Audrey, AED près de Grenoble confirme : "Dans mon établissement, ce ne sont plus des jobs d'étudiants, on est toutes des mamans ! Dans les grandes agglomérations, oui, effectivement il y a des étudiants qui viennent bosser comme AED, mais sur des petits collèges comme le nôtre, on est plus âgés, on a une famille et on recherche une situation pérenne".

"Il y a quand même besoin d'une certaine maturité pour exercer ce métier", renchérit Héloïse, 31 ans, en poste à Clermont-Ferrand. "Les chefs d'établissement ont besoin de personnels qui sont là régulièrement, à temps plein. J'aurais voulu continuer, j'ai beaucoup aimé être surveillante, on a une relation particulière avec les élèves, je me sens utile. On est un peu les fourmis qui font tout le travail qu'on ne voit pas forcément au premier coup d'œil mais qui est nécessaire pour le bon fonctionnement de la vie au collège. Les élèves, je les connais bien, on a la mémoire de ce qui s'est passé les années précédentes, des problèmes qu'ils ont pu rencontrer, que ce soit au niveau scolaire ou au niveau personnel. On a tendance avec les années à avoir plus de facilité aussi à se positionner, on sait gérer une situation de crise. C'est justement pendant les 5ème et 6ème années que l'on commence à être à l'aise et à savoir exactement comment il faut réagir."

"Sentiment d'abandon"

Héloïse a monté un club littéraire pour donner aux jeunes l'envie d'écrire, elle s'occupe de "Devoirs faits", un dispositif d'aide aux devoirs pour les élèves en difficulté. Quand les assistants d'éducation ont passé plusieurs années dans un établissement, ils sont souvent plus investis, à l'image d'Isabelle, 55 ans, AED depuis 6 ans dans un lycée professionnel à Montrouge, en région parisienne. Elle s'occupe en particulier des élèves primo-arrivants, elle les accompagne dans leurs démarches. "Je suis incroyablement triste de les quitter, comme un sentiment d'abandon...", se désole-t-elle.

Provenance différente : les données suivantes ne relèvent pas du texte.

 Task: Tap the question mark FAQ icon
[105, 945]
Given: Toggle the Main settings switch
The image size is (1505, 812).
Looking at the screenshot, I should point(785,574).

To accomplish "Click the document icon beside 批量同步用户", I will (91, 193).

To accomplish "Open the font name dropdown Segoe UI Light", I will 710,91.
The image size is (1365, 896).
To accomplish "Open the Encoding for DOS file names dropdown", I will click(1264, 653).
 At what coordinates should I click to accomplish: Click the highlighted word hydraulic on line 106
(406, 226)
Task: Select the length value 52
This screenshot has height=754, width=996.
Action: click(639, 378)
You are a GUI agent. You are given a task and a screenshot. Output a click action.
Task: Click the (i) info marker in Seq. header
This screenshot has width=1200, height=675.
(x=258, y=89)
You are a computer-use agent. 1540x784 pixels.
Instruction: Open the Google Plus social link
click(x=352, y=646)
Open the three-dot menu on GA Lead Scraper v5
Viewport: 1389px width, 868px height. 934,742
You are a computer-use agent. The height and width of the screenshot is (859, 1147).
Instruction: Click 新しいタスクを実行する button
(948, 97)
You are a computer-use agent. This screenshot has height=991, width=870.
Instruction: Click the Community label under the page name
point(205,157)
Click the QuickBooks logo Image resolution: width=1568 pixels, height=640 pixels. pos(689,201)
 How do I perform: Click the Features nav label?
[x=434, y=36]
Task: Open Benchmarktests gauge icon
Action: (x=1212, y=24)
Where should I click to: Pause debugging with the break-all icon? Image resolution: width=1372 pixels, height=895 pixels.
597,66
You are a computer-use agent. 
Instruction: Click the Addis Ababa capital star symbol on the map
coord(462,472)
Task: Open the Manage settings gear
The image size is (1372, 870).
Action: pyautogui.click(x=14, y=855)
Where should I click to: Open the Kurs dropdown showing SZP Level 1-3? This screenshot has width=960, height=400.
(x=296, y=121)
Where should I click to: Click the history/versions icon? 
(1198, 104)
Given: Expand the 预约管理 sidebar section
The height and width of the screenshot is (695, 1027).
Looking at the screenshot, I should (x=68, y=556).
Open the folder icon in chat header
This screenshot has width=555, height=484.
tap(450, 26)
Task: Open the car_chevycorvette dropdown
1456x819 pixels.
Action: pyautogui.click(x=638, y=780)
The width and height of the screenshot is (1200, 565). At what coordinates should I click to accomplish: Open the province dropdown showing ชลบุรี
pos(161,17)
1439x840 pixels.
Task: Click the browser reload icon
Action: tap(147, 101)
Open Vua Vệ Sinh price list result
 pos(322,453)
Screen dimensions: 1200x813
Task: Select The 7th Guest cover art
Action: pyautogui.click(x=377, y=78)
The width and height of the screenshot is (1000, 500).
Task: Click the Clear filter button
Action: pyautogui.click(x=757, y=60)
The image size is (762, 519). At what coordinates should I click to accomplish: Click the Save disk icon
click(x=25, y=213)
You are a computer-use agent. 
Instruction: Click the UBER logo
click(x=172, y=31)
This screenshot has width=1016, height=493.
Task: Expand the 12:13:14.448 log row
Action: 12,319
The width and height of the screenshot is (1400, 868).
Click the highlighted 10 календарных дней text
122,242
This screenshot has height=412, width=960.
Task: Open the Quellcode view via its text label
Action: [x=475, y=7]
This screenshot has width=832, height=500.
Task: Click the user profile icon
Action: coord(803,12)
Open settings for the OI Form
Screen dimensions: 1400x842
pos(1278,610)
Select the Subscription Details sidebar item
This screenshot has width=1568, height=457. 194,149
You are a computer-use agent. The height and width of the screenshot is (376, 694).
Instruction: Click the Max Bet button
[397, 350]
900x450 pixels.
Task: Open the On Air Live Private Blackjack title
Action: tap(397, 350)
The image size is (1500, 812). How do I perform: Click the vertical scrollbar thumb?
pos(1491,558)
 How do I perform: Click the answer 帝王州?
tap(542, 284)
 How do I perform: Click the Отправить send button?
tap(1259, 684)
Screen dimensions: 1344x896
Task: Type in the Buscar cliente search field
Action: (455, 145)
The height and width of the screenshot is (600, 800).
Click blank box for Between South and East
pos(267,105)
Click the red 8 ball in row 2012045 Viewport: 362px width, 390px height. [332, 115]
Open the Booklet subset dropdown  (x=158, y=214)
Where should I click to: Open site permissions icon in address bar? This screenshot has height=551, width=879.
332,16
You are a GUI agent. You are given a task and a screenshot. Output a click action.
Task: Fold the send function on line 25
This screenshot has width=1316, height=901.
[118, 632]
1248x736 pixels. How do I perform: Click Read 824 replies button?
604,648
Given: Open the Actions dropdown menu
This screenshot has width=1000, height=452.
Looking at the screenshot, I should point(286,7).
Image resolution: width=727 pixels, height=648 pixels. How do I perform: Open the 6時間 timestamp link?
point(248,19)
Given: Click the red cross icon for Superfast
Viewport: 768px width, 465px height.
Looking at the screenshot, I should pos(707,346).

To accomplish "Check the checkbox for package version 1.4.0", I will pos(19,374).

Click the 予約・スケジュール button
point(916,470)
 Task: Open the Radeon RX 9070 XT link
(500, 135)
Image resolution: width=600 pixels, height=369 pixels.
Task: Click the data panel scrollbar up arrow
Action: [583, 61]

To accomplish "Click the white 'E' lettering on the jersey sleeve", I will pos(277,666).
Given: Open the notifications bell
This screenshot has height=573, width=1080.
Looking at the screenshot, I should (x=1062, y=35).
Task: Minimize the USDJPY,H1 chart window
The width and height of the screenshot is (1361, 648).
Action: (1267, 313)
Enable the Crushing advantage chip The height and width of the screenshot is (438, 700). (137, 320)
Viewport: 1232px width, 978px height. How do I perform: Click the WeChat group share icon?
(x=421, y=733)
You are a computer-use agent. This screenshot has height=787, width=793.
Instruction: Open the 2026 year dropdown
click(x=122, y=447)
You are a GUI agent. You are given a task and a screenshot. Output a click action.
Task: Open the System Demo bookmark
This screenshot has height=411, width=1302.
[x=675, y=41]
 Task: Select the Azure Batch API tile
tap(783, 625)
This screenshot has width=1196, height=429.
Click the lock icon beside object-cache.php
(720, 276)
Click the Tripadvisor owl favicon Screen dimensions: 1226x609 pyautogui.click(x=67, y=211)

"Dans mon établissement on me dit qu'on aimerait me garder mais tout va dépendre de ce fameux décret, raconte Emmanuelle, surveillante près d'Annecy. On attend, on ne peut rien faire et puis on va peut-être se retrouver le bec dans l'eau à la fin de l'année. Les élèves me demandent en permanence 'tu vas rester, tu vas rester ?' et je ne peux pas leur répondre, on ne sait rien. J'aime mon métier, je trouve ça vraiment dommage ! Je n'ai pas envie de chercher autre chose puisque c'est ce que je veux faire donc j'espère vraiment que ce décret va sortir pour que je puisse continuer."